18 May 2021 • 1 min read

I order to make pipeline building quicker, Data Pipelines stores some of your data internally.

Why is it necessary?

Storing data temporarily (caching) serves several purposes. The main reasons to cache data are speed and reduced cost.

How does it work?

After each dataset you load and each transformation step you apply to your pipeline, a small subset of the output data is stored in our system. Input data is never cached.

You may have noticed that when you return to the pipeline builder view, the display of the pipeline's output is immediate. It would be wasteful to recreate this preview every time you visit the builder view. You can clear the cache by clicking 'Invalidate caches' then clicking 'Preview'.

You may have also noticed that when you add a transformation step and then remove it, the previous step's output displays immediately. This output was also retrieved from an internal cache to make pipeline building more efficient.

The 'Recent runs' view shows information about the cache in the 'Duration' column. Normally, this column will show the time it took for the pipeline preview to be generated. If the preview was retrieved from cache you will see 'from cache' instead of the duration time.

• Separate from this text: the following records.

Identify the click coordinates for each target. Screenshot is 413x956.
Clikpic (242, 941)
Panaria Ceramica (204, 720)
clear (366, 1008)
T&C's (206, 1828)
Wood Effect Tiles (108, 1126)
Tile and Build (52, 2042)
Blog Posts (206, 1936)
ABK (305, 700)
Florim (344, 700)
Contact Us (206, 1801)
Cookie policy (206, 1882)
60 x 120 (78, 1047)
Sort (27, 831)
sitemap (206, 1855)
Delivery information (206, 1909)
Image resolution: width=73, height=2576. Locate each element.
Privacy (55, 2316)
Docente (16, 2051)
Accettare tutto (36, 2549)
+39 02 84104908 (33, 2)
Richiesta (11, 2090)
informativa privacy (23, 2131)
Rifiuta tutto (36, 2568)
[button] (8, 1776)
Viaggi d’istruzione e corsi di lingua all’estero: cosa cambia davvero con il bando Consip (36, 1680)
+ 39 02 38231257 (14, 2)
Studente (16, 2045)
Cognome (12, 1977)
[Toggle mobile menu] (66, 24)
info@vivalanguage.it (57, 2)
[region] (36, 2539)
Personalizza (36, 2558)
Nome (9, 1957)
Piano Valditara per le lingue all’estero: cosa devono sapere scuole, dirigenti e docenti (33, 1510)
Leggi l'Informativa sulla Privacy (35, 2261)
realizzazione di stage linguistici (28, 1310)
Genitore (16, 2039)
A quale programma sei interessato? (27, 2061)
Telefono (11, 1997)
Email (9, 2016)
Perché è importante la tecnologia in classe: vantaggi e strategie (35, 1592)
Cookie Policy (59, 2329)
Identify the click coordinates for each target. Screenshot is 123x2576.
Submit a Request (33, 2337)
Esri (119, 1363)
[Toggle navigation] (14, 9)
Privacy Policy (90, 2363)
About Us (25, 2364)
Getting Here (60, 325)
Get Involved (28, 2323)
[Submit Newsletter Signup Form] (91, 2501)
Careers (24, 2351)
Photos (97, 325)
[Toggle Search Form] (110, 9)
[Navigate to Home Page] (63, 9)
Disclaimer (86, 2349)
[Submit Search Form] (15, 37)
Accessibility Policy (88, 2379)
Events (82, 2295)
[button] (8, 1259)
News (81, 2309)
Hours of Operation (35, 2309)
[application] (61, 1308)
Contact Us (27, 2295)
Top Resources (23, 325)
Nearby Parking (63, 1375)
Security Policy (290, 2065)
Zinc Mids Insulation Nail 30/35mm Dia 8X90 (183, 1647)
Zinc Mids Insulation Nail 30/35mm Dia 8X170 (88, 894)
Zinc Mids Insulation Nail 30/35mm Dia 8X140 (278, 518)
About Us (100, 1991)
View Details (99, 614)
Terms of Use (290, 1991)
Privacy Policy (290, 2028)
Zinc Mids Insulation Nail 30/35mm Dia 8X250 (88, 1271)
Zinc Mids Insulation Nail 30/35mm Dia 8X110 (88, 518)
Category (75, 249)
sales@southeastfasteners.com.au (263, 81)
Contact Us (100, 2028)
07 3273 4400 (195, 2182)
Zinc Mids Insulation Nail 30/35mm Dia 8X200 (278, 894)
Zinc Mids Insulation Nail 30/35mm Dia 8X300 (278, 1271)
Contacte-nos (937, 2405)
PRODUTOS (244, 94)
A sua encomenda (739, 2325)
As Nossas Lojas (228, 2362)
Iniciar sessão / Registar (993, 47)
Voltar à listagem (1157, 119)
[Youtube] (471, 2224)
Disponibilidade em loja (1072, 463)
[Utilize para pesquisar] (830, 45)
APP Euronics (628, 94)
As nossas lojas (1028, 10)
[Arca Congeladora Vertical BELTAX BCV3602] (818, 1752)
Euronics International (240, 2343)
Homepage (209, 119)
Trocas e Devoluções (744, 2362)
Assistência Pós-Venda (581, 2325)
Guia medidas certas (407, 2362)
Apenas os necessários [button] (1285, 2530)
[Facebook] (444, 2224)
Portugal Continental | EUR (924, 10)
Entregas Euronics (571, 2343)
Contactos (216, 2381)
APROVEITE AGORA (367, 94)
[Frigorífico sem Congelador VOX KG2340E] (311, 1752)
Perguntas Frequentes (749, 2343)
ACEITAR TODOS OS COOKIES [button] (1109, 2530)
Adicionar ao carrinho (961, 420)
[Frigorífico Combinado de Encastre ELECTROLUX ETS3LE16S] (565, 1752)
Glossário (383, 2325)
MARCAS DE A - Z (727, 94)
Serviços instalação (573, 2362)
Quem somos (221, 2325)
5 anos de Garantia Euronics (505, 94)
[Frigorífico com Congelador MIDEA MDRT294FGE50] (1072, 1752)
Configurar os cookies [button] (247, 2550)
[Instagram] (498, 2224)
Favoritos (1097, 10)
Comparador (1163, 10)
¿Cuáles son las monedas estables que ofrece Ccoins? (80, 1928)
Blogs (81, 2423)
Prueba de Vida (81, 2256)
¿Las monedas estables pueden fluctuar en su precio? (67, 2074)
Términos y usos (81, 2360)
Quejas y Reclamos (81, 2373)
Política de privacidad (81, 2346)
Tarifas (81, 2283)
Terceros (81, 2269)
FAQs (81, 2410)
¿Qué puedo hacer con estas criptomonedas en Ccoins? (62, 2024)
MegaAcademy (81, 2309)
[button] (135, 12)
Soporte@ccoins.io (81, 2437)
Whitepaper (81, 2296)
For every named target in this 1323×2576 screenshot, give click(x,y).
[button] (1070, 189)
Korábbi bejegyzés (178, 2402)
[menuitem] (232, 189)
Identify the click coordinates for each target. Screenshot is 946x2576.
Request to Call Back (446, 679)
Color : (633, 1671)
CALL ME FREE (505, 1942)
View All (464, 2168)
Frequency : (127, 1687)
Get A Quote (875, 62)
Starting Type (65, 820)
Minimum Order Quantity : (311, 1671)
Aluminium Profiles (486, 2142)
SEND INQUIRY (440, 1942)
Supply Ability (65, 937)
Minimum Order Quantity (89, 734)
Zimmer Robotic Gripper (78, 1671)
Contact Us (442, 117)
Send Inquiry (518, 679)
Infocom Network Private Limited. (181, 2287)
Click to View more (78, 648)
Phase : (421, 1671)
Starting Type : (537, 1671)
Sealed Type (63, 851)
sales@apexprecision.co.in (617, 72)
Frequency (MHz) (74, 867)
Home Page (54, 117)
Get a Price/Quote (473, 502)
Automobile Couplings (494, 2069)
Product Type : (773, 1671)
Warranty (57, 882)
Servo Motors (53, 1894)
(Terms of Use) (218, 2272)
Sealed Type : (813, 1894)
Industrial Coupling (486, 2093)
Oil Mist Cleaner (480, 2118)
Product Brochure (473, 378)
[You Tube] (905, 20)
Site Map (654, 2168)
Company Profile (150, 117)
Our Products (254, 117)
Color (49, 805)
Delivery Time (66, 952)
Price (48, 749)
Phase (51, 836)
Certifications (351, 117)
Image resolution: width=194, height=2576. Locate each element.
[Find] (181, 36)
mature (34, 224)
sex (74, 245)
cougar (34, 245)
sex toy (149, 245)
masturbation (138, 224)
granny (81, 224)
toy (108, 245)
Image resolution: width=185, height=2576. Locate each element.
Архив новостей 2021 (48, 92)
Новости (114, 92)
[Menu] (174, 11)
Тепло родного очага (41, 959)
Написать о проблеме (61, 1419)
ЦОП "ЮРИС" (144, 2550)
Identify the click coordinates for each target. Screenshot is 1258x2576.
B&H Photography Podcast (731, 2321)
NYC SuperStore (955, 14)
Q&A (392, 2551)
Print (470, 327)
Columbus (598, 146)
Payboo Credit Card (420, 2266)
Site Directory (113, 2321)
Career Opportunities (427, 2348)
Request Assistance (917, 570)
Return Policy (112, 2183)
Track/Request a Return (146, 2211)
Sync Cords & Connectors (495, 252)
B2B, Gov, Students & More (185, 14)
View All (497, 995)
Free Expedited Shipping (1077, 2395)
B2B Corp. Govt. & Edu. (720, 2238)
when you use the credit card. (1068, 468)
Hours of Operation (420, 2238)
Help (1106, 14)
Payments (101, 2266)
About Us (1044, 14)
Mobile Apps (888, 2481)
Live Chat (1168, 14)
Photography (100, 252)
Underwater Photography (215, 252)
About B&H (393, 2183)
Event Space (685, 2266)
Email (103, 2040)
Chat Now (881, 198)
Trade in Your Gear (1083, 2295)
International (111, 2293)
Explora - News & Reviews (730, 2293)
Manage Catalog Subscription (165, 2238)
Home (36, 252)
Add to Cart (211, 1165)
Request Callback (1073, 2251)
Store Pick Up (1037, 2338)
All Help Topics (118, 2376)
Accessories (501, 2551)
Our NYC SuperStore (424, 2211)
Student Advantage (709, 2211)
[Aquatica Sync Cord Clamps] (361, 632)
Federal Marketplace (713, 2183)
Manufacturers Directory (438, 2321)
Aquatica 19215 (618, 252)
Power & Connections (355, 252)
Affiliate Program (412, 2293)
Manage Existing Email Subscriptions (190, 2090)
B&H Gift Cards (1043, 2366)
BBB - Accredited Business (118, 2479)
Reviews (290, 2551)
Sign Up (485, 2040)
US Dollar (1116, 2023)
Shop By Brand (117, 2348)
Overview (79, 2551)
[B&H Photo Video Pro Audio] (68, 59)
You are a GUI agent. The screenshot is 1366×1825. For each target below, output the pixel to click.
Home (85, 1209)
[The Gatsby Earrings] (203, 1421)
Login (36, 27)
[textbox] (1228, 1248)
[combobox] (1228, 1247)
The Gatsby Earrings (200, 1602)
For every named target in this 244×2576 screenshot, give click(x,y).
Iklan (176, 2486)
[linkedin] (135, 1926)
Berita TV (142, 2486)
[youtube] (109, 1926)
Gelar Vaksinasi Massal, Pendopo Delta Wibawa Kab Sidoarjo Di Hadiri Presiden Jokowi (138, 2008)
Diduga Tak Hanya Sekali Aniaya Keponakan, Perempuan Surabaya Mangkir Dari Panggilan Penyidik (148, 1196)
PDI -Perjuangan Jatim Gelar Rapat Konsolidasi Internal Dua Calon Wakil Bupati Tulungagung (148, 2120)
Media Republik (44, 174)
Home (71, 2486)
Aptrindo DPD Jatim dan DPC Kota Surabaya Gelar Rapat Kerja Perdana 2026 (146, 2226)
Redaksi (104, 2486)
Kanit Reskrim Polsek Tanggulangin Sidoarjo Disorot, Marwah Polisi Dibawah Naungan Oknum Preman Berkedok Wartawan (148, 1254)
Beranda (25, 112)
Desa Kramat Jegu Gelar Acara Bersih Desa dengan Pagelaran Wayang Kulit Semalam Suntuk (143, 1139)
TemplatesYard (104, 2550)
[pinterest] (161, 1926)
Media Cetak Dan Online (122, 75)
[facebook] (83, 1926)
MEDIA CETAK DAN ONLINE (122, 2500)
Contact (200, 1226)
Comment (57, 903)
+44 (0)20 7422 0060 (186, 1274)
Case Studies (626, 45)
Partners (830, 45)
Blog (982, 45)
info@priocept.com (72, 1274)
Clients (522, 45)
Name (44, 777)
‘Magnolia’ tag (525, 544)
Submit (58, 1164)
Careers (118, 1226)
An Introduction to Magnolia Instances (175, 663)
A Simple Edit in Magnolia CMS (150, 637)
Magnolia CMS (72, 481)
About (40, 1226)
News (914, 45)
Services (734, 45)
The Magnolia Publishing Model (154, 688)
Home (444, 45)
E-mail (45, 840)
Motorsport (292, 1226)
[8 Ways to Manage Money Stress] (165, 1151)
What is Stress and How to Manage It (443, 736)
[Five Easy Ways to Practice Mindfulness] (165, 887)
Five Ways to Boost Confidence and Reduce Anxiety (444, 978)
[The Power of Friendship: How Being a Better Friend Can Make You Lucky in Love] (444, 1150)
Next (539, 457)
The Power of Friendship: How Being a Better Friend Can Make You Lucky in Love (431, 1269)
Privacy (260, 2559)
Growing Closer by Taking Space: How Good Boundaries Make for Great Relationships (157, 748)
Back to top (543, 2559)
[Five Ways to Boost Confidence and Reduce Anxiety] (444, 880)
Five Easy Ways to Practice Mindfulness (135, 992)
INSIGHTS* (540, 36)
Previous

Results returned from cache, incurring no cost

Caches can be manually invalidated for a pipeline by clicking 'Invalidate caches' in the pipeline builder.

Use the Invalidate caches button to clear stored data

Caches are automatically invalidated when a data connection a pipeline uses is updated or deleted.

Is the cache used for scheduled runs?

No. Caches are only used when building a pipeline. When your pipeline is run by the scheduler it will always generate output using current data.

Is my data kept securely?

Yes. Cached output data is stored internally in a secure database.